Wednesday, 8 January, 2020 UTC


Summary

In this article, we’ll be covering the foundational principles of localisation in React. We’ll start by looking at what localisation is and why it’s important before jumping into code samples to prepare your app for a global audience.
According to a study done by the European Commission, only 53% of internet users would use a website in English if their native language wasn’t available, and over 44% felt as if they might be missing information or receiving inaccurate information because a website wasn’t in their native language. Above all, 72% of participants reported they spend “most” or “all” of their internet time on websites that offer their native language, and even those with high proficiency in English spend 60% more time browsing in their own language.

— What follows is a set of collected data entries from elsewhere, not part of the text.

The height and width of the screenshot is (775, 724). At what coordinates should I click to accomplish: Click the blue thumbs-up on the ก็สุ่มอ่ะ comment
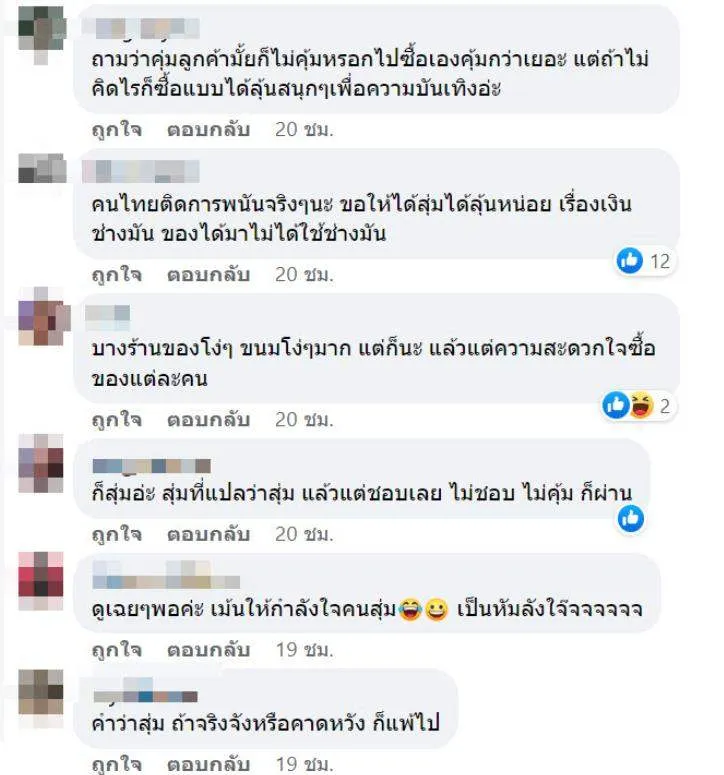click(631, 518)

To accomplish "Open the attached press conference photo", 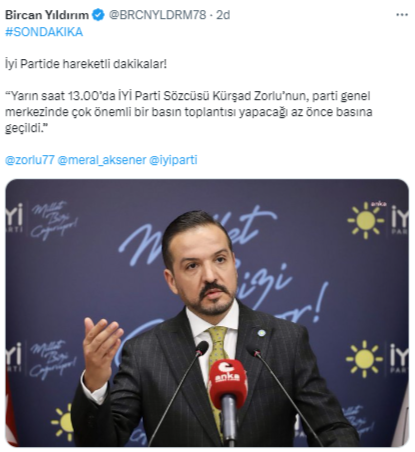I will click(x=207, y=313).
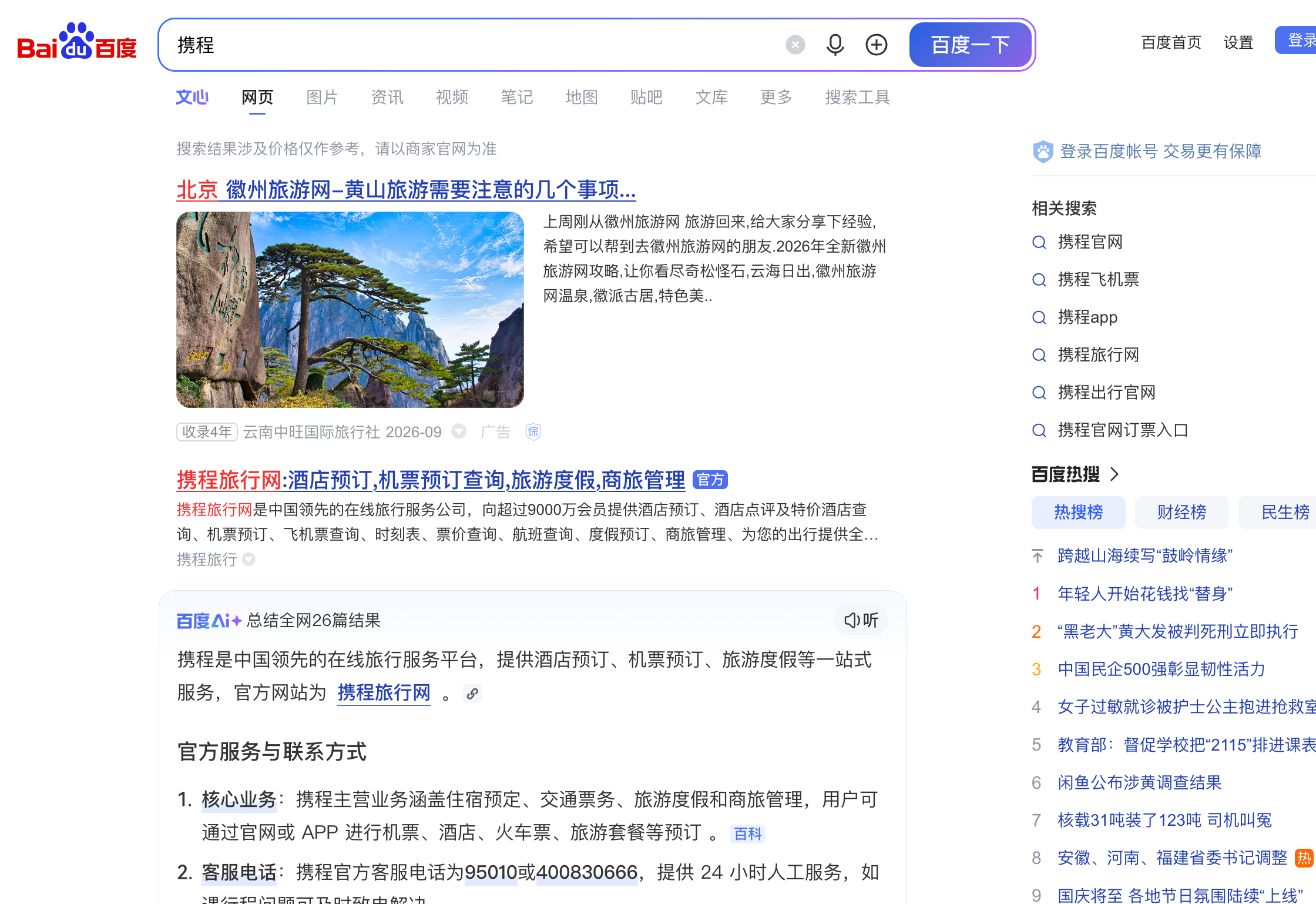Image resolution: width=1316 pixels, height=904 pixels.
Task: Click the 保 guarantee shield icon
Action: tap(533, 432)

It’s clear that making users feel comfortable with your product is important, especially when it comes to being inclusive of their language and cultural needs. The goal of localisation is to do exactly that. With a good infrastructure in place, you can easily set your product up for success on a global scale and ensure your users are getting the experience that’s right for them.
What is localisation?
In software development, localisation is the process of adapting a product to meet your users’ language and cultural requirements. It’s often shortened to l10n, as there are ten letters between the l and n. This includes formatting numeric values (such as date, time, and currency), imagery (such as icons, symbols, and colours), and translating text. As a rule of thumb, everything that your users see is fair game to be localised.
You’ll often see the term internationalisation (shortened to intl or i18n) thrown around when localisation is mentioned. These concepts both share the same goal, but internationalisation is a broader term that describes the overall process of creating a product that can be shipped on a global scale. It focuses on the infrastructure and architecture of a product, whereas localisation dives deeper into the details of what needs to be accomplished before a product can be considered “ready” for a global user base.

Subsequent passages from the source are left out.